:: What needs to be done ::
Return the lines below exactly, from the first line to the line that contains "Viewport: 800px width, 800px height.". Leave out pictures.

:: Records provided ::
——

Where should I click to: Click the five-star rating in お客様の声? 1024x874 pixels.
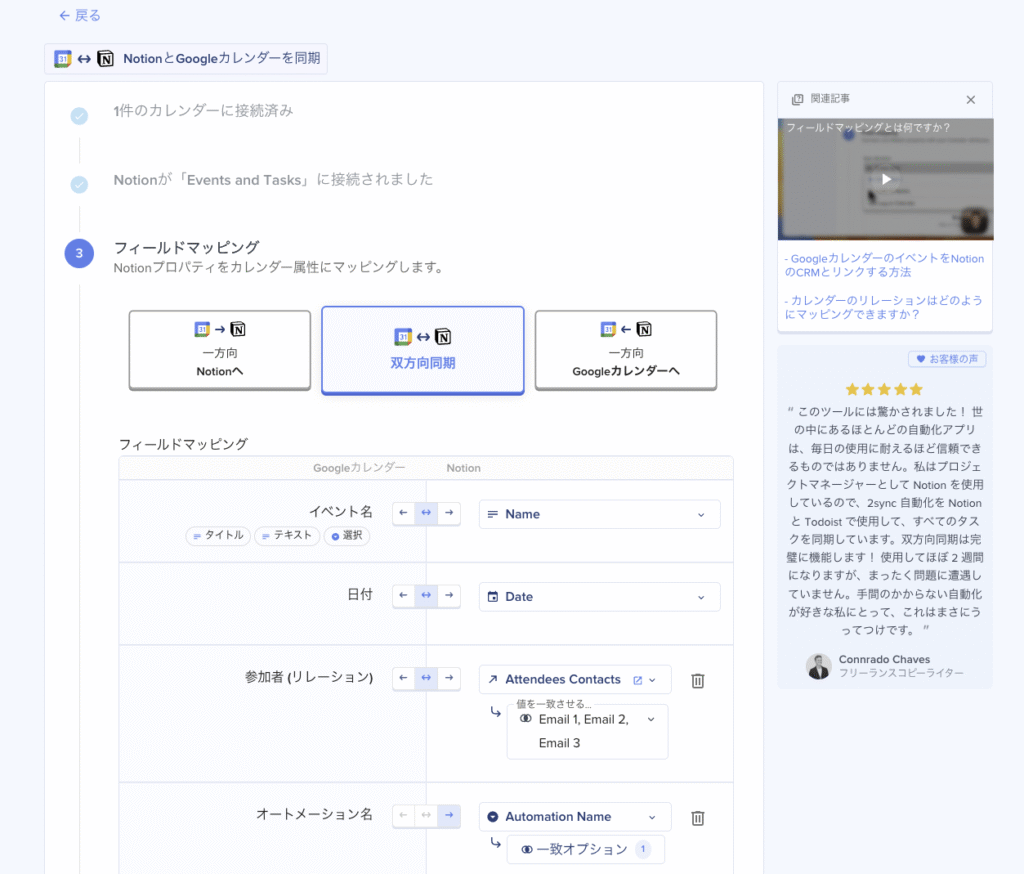(x=884, y=389)
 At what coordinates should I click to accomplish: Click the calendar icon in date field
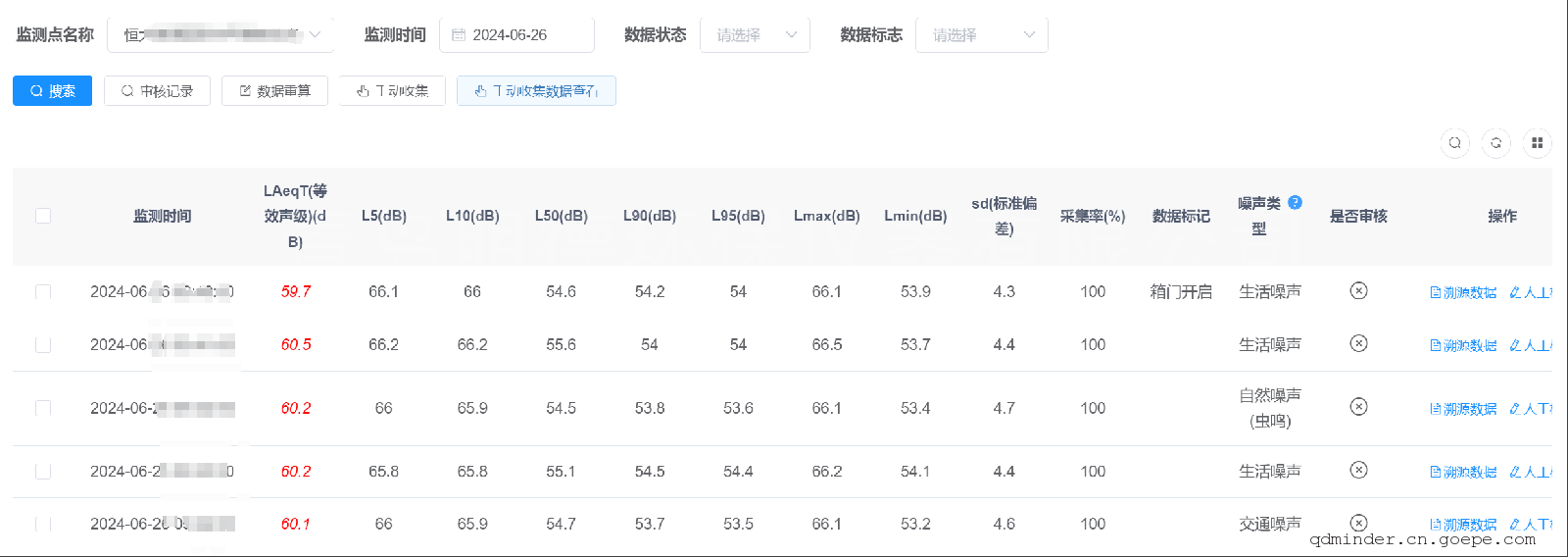459,35
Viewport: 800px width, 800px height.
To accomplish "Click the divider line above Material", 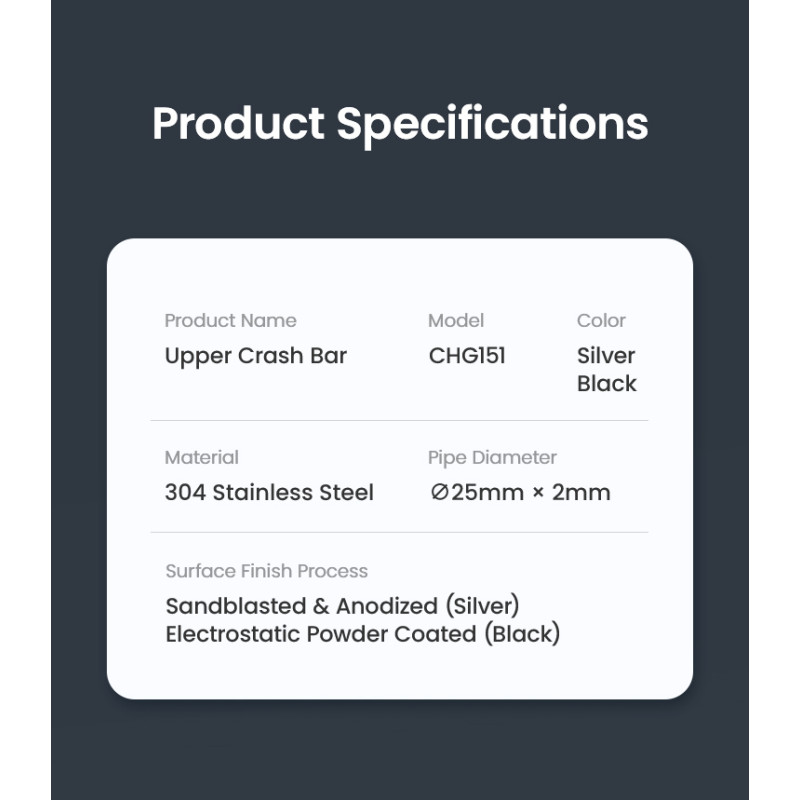I will coord(399,421).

——

:: Exercise answer ::
Where should I click to: Click the five-star rating in お客様の声? 1024x874 pixels.
(x=884, y=389)
 At what coordinates should I click to accomplish: Click the calendar icon in date field
459,35
Viewport: 800px width, 800px height.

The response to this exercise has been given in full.